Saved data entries
====

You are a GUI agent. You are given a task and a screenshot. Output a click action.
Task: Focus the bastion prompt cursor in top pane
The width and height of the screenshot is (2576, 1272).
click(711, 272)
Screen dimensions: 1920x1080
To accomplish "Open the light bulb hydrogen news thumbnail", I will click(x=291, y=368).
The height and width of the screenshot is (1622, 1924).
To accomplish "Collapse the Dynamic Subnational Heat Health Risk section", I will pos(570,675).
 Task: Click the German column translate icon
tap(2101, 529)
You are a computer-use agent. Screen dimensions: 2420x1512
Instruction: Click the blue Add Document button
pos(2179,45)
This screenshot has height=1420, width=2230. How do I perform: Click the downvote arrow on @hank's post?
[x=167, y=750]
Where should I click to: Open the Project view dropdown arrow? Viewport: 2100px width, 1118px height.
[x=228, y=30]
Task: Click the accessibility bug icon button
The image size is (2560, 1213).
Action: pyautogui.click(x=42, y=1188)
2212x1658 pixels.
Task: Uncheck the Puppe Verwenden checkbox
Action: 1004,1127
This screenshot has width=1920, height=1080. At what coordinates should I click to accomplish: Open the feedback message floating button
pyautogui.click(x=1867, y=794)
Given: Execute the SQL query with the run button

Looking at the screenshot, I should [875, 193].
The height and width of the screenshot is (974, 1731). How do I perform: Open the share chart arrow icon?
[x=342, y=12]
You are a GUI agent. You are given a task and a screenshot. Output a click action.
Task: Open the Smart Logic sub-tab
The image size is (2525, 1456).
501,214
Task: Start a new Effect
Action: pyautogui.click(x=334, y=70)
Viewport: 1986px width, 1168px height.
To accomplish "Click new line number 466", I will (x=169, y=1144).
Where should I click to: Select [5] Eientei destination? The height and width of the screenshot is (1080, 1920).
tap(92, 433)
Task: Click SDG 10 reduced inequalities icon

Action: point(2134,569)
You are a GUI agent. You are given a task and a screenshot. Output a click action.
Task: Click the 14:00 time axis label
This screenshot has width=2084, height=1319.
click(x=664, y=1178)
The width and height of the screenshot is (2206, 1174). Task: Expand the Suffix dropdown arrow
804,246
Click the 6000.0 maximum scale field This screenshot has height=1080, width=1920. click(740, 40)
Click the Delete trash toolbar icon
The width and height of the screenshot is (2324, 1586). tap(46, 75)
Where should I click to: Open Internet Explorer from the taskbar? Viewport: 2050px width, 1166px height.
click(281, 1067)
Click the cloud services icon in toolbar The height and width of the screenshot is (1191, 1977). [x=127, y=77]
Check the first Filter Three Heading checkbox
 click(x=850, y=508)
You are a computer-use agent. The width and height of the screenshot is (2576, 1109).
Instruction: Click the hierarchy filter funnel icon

====

→ **How to complete this task**
Start to finish, restate the records above word for word.

→ **Result below**
You are a GUI agent. You are given a task and a screenshot. Output a click action.
Task: Focus the bastion prompt cursor in top pane
The width and height of the screenshot is (2576, 1272).
click(711, 272)
Screen dimensions: 1920x1080
To accomplish "Open the light bulb hydrogen news thumbnail", I will click(x=291, y=368).
The height and width of the screenshot is (1622, 1924).
To accomplish "Collapse the Dynamic Subnational Heat Health Risk section", I will pos(570,675).
 Task: Click the German column translate icon
tap(2101, 529)
You are a computer-use agent. Screen dimensions: 2420x1512
Instruction: Click the blue Add Document button
pos(2179,45)
This screenshot has height=1420, width=2230. How do I perform: Click the downvote arrow on @hank's post?
[x=167, y=750]
Where should I click to: Open the Project view dropdown arrow? Viewport: 2100px width, 1118px height.
[x=228, y=30]
Task: Click the accessibility bug icon button
The image size is (2560, 1213).
Action: pyautogui.click(x=42, y=1188)
2212x1658 pixels.
Task: Uncheck the Puppe Verwenden checkbox
Action: 1004,1127
This screenshot has width=1920, height=1080. At what coordinates should I click to accomplish: Open the feedback message floating button
pyautogui.click(x=1867, y=794)
Given: Execute the SQL query with the run button

Looking at the screenshot, I should [875, 193].
The height and width of the screenshot is (974, 1731). How do I perform: Open the share chart arrow icon?
[x=342, y=12]
You are a GUI agent. You are given a task and a screenshot. Output a click action.
Task: Open the Smart Logic sub-tab
The image size is (2525, 1456).
501,214
Task: Start a new Effect
Action: pyautogui.click(x=334, y=70)
Viewport: 1986px width, 1168px height.
To accomplish "Click new line number 466", I will (x=169, y=1144).
Where should I click to: Select [5] Eientei destination? The height and width of the screenshot is (1080, 1920).
tap(92, 433)
Task: Click SDG 10 reduced inequalities icon

Action: point(2134,569)
You are a GUI agent. You are given a task and a screenshot. Output a click action.
Task: Click the 14:00 time axis label
This screenshot has width=2084, height=1319.
click(x=664, y=1178)
The width and height of the screenshot is (2206, 1174). Task: Expand the Suffix dropdown arrow
804,246
Click the 6000.0 maximum scale field This screenshot has height=1080, width=1920. click(740, 40)
Click the Delete trash toolbar icon
The width and height of the screenshot is (2324, 1586). tap(46, 75)
Where should I click to: Open Internet Explorer from the taskbar? Viewport: 2050px width, 1166px height.
click(281, 1067)
Click the cloud services icon in toolbar The height and width of the screenshot is (1191, 1977). [x=127, y=77]
Check the first Filter Three Heading checkbox
 click(x=850, y=508)
You are a computer-use agent. The width and height of the screenshot is (2576, 1109).
Instruction: Click the hierarchy filter funnel icon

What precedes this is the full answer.